Warum der Trend in diese Richtung geht? Auch Doris Rosenkranz von der Technischen Hochschule Nürnberg, die seit vielen Jahren zum Ehrenamt forscht, hat darauf keine eindeutige Antwort. Sie vermutet "Unkenntnis" als Hauptursache für die teilweise völlig überzogenen Erwartungen an ehrenamtliche Helfer*innen. "Man denkt, wer hilft, tut dies bestimmt beruflich und bezahlt", so die Professorin. Rosenkranz appelliert an die Bürger, danke zu sagen: "Und dabei auch zu überlegen, was denn der eigene Beitrag sein könnte."
"Dass Feuerwehrleute zu 98 Prozent freiwillig im Dienst sind, wissen viele Bürger nicht"
Dabei hat die Wissenschaftlerin vor allem die ehrenamtliche Feuerwehr im Blick. Während die einen nachts im warmen Bett liegenbleiben können, rücken die anderen bei Alarm aus, auch wenn es draußen höchst unwirtlich ist: Über 310.000 ehrenamtliche Feuerwehrleute sind in Bayern bei Katastrophen zur Stelle.

# BEREITGESTELLTES MATERIAL
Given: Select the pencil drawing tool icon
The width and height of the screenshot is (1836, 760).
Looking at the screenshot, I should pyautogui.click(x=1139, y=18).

# AUFGABE
Nenne alle Wörter und Sätze, die im Text über das Ehrenamt in Anführungszeichen stehen.

# LÖSUNG
- "Unkenntnis"
- "Man denkt, wer hilft, tut dies bestimmt beruflich und bezahlt"
- "Und dabei auch zu überlegen, was denn der eigene Beitrag sein könnte."
- "Dass Feuerwehrleute zu 98 Prozent freiwillig im Dienst sind, wissen viele Bürger nicht"